[Start Items]
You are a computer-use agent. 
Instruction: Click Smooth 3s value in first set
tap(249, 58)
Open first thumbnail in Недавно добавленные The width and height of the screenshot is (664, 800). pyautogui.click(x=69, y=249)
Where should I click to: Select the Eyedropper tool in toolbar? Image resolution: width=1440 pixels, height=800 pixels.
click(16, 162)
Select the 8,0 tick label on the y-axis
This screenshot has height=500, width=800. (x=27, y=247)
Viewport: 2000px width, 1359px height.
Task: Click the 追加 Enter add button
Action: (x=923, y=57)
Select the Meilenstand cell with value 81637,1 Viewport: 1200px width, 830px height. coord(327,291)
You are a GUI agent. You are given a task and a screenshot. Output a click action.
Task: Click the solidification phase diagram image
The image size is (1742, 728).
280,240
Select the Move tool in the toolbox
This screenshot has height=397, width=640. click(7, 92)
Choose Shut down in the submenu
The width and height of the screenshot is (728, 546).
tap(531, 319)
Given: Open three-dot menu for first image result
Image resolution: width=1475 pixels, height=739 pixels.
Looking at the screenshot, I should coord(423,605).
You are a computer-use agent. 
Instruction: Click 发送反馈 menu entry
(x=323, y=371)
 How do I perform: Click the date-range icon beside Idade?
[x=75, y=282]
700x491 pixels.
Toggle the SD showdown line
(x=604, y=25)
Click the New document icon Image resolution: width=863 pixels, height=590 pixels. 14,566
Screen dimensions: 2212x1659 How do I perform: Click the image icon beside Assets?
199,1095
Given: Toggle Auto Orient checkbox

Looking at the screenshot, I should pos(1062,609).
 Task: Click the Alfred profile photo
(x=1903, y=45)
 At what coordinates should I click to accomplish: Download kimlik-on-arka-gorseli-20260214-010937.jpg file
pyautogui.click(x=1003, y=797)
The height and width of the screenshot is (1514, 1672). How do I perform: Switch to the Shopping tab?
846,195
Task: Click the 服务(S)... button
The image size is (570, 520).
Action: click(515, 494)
[End Items]
*Work instructions:*
Can you write out the material again from the line with "Screen dimensions: 2212x1659" up to and including its final line, swapping "checkbox" for "tick box" and leaving everything else unchanged?

*Solution to this exercise:*
Screen dimensions: 2212x1659 How do I perform: Click the image icon beside Assets?
199,1095
Given: Toggle Auto Orient tick box

Looking at the screenshot, I should pos(1062,609).
 Task: Click the Alfred profile photo
(x=1903, y=45)
 At what coordinates should I click to accomplish: Download kimlik-on-arka-gorseli-20260214-010937.jpg file
pyautogui.click(x=1003, y=797)
The height and width of the screenshot is (1514, 1672). How do I perform: Switch to the Shopping tab?
846,195
Task: Click the 服务(S)... button
The image size is (570, 520).
Action: click(515, 494)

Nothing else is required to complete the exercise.